Excerpted records Block Start

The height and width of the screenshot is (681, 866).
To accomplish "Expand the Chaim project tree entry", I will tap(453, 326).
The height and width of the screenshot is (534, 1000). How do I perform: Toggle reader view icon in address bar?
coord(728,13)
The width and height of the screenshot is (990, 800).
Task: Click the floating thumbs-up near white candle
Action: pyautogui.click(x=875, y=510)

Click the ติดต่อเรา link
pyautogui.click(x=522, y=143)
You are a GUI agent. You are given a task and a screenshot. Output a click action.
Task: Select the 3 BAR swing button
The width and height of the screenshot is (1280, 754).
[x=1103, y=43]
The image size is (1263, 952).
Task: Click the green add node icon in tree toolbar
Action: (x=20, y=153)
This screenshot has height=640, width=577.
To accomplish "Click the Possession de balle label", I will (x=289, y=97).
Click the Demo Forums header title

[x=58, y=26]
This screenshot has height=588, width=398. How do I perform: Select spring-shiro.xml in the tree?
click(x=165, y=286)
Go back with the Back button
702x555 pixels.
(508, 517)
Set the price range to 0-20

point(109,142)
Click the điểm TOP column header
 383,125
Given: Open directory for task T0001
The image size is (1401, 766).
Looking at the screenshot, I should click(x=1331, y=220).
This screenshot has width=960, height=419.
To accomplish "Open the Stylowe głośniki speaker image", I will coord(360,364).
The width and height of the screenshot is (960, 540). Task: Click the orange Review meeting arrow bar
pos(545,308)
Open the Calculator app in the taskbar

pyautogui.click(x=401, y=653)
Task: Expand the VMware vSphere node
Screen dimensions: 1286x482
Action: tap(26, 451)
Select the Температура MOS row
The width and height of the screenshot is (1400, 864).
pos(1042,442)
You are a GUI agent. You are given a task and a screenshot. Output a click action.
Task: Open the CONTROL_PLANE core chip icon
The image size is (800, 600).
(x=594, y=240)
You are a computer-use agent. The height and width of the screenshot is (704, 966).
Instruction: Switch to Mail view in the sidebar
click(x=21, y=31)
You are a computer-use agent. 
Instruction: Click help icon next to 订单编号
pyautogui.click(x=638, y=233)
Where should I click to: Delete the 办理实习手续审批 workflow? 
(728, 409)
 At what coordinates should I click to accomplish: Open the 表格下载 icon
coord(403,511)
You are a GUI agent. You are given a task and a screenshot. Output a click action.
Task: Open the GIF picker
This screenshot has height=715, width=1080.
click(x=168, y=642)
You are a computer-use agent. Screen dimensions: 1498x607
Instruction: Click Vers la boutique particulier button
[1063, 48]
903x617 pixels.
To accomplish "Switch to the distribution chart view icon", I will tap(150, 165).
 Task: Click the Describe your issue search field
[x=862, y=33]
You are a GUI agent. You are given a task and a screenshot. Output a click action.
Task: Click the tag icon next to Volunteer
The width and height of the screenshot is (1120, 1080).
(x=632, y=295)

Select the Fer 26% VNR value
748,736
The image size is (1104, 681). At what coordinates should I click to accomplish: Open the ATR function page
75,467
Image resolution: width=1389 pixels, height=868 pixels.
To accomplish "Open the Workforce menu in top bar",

Excerpted records Block End

- _What to do_
Those lines of the records that contain the string "Expand" should be identified and copied.

- _Completed exercise_
To accomplish "Expand the Chaim project tree entry", I will tap(453, 326).
Task: Expand the VMware vSphere node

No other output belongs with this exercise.